The coalition presented O’Malley with a list of recommendations it called a “bold statement” to the community following the death of George Floyd and Black Lives Matters protests. The recommendations included: no longer accepting funds from police unions; support reinvestment of police budgets to alternatives to incarceration; and to consider supporting the de-militarization of police.

After the coalition sent the district attorney a letter to complete the recommendations following the June 17 meeting, she gave a short reply saying she would review the letter, but was unable to discuss the recommendations, said E.J. Pavia lead organizer at the Urban Peace Movement, which is part of the coalition.

“Prosecutors wield tremendous power in holding police accountable to our families and communities for misconduct, including police brutality and murder,” said Pavia. “We are glad that DA O’Malley has joined district attorneys in the Bay Area and California in pledging to no longer accept campaign financial support from police unions.”

Several state prosecutors sent a letter to the State Bar in June, asking for a ban on allowing prosecutors to accept police union campaign funds, citing possible conflicts of interest. Contra Costa County District Attorney Diana Becton was one of those signing the letter.

“How can we trust that district attorneys are holding police to the same level of accountability when they’re accepting this money? This seems like bribe money, like hush money,” said Pavia in an interview.

O’Malley was criticized during her 2018 re-election campaign after she accepted a $10,000 donation from the Fremont Police Association on Nov. 8, 2017, while her office was investigating two separate police shootings within that department. Less than a month later, on Dec. 6, 2017, O’Malley’s office cleared Fremont Officer James Taylor of any wrongdoing in the fatal shooting death of Nana Adomako in February of that year.

Then on Feb. 13, 2018, her office cleared Sgt. Jeremy Miskella, president of the Fremont police union, and Fremont Detective Joel Hernandez in the killing of a 16-year-old pregnant Antioch girl, Elena Mondragon, on March 14, 2017.

At the time, O’Malley defended her position in accepting the donation and said she asked for an external review of the confrontation in which Mondragon was killed. She later donated the funds to Safe Alternatives to Violent Environments, a Fremont nonprofit that offers services and treatment for domestic abuse victims.

“Under no circumstances was the decision regarding the Fremont police officers influenced in any way by any politics,” she said in an email to this news organization in March 2018. “Nevertheless, I have asked for an independent review of the case from the state attorney general to remove even the slightest appearance of impropriety.”

In an editorial board interview with this news organization in 2018, O’Malley said, “I stand behind the decisions we made.”

She said that money from law enforcement makes up less than 5% of her total campaign donations. In 2018, she spent at least $1.07 million on her campaign, according to campaign finance forms. This was the first time she faced a challenger in her time as DA.

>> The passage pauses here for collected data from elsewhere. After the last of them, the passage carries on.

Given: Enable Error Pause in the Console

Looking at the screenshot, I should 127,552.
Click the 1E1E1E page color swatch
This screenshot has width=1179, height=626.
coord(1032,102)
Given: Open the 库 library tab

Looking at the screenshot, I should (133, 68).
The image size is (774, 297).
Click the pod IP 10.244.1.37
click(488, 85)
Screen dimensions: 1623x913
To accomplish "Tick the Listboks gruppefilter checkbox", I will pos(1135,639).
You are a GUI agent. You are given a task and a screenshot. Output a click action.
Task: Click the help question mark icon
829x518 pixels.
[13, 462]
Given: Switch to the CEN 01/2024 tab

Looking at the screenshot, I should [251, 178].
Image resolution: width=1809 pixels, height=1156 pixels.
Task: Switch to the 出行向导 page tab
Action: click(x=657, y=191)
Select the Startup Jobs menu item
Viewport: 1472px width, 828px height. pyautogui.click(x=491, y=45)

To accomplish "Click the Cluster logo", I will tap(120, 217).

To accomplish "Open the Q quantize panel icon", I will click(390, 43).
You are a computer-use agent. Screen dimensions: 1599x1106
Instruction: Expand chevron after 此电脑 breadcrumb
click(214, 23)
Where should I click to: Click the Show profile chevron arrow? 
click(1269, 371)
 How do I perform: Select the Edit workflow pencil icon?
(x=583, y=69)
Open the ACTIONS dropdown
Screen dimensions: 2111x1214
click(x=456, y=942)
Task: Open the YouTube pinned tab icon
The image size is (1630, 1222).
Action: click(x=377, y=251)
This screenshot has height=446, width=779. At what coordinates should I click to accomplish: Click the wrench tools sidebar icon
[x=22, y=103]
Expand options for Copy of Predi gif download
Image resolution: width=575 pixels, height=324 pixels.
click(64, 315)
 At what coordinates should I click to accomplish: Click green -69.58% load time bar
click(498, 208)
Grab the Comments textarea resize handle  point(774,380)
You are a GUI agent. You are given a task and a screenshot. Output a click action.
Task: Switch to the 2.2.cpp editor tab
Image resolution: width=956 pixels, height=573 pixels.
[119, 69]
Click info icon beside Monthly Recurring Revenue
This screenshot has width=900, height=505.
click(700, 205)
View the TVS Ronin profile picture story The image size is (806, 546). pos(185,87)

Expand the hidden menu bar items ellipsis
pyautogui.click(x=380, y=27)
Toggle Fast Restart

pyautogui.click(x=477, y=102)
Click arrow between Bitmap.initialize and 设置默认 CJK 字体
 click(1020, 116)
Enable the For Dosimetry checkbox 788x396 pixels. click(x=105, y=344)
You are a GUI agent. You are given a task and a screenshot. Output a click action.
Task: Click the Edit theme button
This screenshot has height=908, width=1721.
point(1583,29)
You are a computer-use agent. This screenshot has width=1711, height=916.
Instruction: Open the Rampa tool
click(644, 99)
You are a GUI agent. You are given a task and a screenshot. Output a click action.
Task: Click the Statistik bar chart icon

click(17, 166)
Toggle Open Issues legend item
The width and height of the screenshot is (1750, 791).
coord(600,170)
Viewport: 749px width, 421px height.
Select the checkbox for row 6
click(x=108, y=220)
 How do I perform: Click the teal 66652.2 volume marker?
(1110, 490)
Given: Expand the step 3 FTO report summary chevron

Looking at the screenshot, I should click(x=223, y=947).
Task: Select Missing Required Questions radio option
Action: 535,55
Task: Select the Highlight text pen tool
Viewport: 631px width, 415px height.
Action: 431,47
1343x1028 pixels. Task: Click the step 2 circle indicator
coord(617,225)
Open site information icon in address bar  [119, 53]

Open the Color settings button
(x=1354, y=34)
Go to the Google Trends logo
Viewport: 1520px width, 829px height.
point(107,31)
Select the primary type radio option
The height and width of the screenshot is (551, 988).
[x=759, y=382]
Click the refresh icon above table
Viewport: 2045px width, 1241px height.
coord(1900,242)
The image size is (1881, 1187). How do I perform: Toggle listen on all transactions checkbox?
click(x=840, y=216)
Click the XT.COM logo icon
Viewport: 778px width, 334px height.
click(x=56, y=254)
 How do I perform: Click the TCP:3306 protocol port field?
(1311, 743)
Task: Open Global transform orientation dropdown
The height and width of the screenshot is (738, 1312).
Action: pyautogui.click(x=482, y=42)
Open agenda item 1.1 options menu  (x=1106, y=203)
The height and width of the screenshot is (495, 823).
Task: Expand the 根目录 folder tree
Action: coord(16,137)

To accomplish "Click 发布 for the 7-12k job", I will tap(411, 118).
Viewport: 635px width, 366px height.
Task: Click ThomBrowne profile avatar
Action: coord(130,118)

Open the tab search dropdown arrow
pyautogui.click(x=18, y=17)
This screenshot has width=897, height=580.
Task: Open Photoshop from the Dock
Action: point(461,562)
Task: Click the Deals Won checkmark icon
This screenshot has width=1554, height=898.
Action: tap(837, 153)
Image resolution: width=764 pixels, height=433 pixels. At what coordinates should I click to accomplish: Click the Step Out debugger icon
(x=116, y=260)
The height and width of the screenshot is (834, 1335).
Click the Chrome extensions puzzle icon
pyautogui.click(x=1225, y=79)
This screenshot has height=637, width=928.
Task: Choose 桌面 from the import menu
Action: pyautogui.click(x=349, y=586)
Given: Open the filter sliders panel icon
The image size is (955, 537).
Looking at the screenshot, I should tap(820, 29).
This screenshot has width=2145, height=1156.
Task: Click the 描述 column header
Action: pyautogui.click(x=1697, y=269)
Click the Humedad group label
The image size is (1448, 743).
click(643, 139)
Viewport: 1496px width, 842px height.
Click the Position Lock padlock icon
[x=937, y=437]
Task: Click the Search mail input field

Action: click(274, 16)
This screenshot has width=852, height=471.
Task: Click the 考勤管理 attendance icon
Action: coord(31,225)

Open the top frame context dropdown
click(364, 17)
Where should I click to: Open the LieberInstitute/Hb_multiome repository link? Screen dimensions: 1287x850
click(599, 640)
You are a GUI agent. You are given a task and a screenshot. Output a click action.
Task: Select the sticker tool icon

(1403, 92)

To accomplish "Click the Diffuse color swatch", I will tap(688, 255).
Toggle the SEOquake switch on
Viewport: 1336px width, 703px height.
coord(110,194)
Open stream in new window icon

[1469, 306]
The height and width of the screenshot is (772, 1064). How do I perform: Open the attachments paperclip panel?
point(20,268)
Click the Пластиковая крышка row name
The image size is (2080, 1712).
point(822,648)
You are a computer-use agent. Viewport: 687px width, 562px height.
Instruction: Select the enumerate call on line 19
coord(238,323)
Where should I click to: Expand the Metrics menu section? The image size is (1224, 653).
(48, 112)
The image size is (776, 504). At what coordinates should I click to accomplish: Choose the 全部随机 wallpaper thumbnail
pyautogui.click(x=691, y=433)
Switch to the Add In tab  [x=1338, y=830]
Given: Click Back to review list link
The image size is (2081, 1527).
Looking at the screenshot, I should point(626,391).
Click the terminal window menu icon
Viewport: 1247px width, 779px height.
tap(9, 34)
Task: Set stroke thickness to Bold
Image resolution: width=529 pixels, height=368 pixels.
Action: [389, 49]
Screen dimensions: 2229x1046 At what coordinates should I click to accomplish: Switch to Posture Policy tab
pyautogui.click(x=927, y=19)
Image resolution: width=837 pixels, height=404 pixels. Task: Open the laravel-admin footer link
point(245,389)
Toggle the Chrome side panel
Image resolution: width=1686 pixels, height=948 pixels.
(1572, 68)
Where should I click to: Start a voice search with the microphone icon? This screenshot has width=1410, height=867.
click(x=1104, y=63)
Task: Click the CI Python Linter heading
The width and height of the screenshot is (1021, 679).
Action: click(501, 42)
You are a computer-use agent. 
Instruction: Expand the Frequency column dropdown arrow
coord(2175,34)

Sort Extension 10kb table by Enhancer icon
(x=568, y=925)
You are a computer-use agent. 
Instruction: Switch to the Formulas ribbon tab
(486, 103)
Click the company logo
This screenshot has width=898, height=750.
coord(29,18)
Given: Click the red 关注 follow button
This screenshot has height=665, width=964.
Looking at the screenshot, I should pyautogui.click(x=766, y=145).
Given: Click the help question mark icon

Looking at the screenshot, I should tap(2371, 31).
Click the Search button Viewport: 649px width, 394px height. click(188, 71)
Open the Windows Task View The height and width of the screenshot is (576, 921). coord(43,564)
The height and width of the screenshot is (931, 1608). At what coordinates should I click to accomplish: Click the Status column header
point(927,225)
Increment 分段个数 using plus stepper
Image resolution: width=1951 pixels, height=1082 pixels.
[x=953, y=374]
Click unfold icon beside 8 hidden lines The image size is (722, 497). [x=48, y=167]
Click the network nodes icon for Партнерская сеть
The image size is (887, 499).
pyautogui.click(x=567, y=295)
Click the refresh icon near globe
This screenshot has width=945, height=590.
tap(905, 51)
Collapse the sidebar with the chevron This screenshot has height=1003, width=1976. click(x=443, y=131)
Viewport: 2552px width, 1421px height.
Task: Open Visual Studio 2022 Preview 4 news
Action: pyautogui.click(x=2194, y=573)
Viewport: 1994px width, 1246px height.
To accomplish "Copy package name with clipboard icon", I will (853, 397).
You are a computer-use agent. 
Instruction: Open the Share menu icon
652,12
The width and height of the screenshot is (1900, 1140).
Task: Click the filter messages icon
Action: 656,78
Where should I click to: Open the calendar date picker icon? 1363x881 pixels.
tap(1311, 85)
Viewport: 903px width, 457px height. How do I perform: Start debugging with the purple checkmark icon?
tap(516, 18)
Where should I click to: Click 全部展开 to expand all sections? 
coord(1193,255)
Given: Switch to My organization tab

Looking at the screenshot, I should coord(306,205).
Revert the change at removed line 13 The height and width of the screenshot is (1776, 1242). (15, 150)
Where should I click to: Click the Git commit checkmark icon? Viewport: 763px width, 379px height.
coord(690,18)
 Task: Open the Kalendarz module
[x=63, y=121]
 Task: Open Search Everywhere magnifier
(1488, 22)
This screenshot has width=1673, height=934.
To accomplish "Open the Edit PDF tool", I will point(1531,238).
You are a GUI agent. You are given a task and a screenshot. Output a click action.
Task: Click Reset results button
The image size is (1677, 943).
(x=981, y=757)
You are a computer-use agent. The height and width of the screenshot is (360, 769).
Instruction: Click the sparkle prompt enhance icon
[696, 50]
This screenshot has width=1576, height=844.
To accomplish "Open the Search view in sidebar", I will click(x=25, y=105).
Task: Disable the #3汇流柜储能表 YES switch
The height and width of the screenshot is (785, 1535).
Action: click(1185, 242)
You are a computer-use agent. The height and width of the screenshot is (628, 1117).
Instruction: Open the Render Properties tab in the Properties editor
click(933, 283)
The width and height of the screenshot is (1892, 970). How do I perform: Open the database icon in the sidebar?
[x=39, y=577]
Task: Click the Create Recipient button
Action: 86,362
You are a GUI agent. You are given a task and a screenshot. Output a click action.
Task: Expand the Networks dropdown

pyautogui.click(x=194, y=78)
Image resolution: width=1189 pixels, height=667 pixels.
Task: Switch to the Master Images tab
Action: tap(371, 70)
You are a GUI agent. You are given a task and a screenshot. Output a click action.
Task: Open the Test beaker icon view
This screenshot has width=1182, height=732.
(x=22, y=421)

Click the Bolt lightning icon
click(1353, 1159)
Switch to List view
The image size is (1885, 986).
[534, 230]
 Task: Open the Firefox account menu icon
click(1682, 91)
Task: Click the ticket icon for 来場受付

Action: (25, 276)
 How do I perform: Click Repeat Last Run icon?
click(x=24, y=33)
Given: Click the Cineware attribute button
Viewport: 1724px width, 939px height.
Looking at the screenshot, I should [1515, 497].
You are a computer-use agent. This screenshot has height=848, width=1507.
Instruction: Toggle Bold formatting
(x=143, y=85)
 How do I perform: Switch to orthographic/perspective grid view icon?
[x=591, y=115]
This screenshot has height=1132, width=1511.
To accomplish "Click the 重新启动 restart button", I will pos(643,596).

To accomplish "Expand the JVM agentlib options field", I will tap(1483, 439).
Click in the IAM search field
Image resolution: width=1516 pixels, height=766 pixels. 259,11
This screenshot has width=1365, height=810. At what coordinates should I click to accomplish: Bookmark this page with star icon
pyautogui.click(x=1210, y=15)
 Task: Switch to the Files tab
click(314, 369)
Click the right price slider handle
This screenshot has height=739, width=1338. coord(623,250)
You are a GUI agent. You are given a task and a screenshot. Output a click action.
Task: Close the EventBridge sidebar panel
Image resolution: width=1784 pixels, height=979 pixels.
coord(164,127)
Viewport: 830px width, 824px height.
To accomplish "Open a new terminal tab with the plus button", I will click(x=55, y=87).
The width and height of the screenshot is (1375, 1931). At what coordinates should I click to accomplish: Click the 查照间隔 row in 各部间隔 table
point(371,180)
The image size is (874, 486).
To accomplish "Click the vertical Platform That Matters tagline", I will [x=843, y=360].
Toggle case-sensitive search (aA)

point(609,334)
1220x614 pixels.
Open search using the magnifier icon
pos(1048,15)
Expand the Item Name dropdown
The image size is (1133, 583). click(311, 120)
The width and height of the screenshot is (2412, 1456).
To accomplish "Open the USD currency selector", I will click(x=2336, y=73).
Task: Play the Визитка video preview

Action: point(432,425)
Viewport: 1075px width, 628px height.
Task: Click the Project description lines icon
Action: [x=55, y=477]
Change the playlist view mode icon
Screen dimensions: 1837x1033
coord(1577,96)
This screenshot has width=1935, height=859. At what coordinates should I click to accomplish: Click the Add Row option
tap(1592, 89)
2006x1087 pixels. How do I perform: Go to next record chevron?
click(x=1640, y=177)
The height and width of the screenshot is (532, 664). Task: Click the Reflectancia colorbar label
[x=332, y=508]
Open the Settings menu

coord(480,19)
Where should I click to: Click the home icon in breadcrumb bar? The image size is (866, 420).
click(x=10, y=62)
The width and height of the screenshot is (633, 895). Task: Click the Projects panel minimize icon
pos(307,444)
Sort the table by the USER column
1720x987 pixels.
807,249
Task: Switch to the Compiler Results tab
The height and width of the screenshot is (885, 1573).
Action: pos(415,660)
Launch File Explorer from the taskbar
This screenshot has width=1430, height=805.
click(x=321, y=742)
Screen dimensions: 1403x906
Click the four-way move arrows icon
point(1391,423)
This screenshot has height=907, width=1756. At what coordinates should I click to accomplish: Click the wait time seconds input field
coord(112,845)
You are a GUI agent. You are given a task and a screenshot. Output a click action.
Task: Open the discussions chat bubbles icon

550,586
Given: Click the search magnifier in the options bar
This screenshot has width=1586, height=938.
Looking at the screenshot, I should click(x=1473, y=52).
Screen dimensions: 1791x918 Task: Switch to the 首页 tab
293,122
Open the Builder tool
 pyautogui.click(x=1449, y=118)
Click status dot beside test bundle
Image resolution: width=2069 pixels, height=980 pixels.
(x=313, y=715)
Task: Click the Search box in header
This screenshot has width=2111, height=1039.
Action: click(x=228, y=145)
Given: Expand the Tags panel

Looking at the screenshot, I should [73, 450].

During the June 17 meeting, O’Malley said she is interested in diverting funds into alternative programs. Twice she repeats that she doesn’t have any money from police unions and is “not taking any money from police unions,” and does not have any money to divert to programs.

O’Malley could not be reached for comment.

The coalition, which is made up of at least 15 community organizations, is expected to meet with O’Malley again on Friday.

Besides the $10,000 from Fremont, O’Malley also accepted at least $30,000 in funds from other police unions, including: $9,500 from the Oakland Police Officers Association; $8,500 from the Deputy Sheriff’s Association of Alameda County PAC; $2,500 each from the California Association of Highway Patrolmen and the Livermore Police Officers Association; $2,000 from the Newark Police Association; and $1,000 each from Emeryville Police Union, Berkeley Police Officers Association, San Francisco Police Association, the San Leandro Police Officers Association and the Deputy Sheriff’s Association of Santa Clara County.

O’Malley was appointed by Alameda County Board of Supervisors in 2009 and re-elected in 2010, 2014 and 2018. She is up for re-election in 2022.

Staff Writer Joseph Geha contributed to this report.